America's Founding Fathers were brilliant men, but their penchant for concision has produced a plethora of confusion in the past couple of centuries. See Antonin Scalia's duel with John Paul Stevens over the mean ing of the Second Amendment for one example. For another, see Virginia's continuing contretemps over prayer at public meetings.
On Wednesday Sandra Day O'Connor, a former colleague of Scalia and Stevens, handed down a ruling as a guest member of a 4th Circuit panel concerning prayer at meetings of the Fredericksburg city council. Hashmel Turner Jr., a member of the council and a pastor, sued the council two years ago over its policy prohibiting references to specific deities during meeting-opening prayers. He wanted to end his prayers with "in the name of Jesus Christ."
Turner had help from the Charlottesville-based Rutherford Institute, whose president, John Whitehead, argued that the council policy violated Turner's freedom of speech: "The government can't write prayers for people and they can't tell people how to pray," Whitehead says. On the other side of the question stood the ACLU, which urged the Fredericksburg council to adopt its policy against sectarianism in the first place. "Precedent is pretty clear," says Kent Willis, the executive director of the ACLU of Virginia. "Government prayer cannot show a preference for one religion over the other."
The ACLU often gets a bum rap, particularly from conservatives who accuse the organization of unreconstructed liberalism. In fact, the group is commendably consistent. But on this issue, its consistent application of principle seems to produce a rather inconsistent result. Remember the Chesterfield witch?
THREE YEARS ago, Chesterfield's Board of Supervisors became embroiled in controversy over the board's policies concerning public prayers. The board invited various religious leaders to offer invocations at its meetings. The invocations were, supposedly, non-sectarian. But when Cynthia Simpson, a local Wiccan, asked permission to offer an invocation, the board shot her down. In a letter, the board told her that invocations "are traditionally made to a divinity that is consistent with the Judeo-Christian tradition." Some of the supervisors at the time took snarky jabs at Wicca, calling the faith a "mockery" and making haw-haw jokes about Halloween and the Wizard of Oz.
Simpson sued. In that case, the 4th Circuit upheld the county policy.

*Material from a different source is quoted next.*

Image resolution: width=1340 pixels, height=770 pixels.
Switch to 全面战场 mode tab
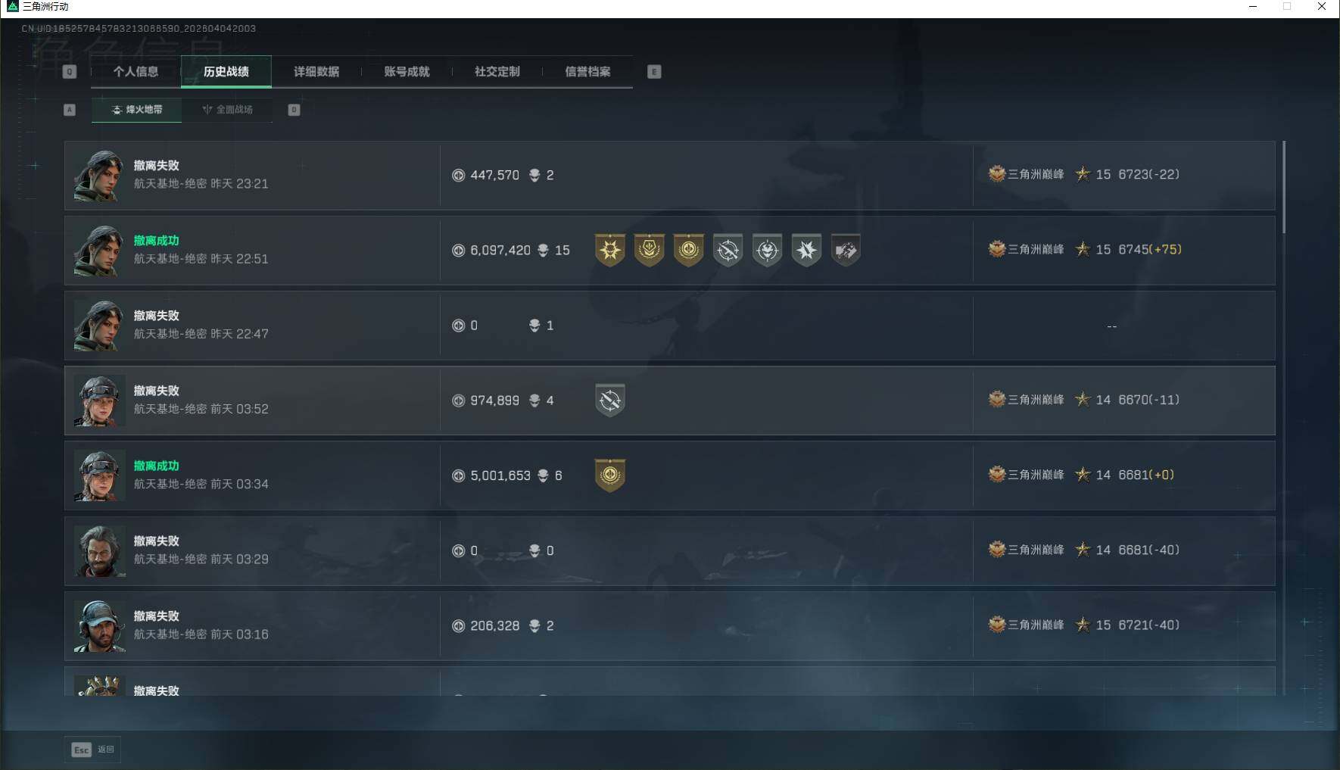click(x=227, y=110)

The Virginia ACLU took the witch's side. Chesterfield, Willis said, wanted to "stand on its head 200 years of tradition and law protecting the rights of all religions to be treated equally." Willis said the Founders had a vision of religious equality that "foresaw a diverse religious landscape in which the government would never show a preference for some religions over others."
"Our position is a simple one," Willis said when the ACLU filed a petition on Simpson's behalf. "We cannot find any instance in American jurisprudence allowing the government to officially prefer some religions over others. Indeed, all we can find is the opposite -- repeated admonitions against the government when it discriminates on the basis of religion."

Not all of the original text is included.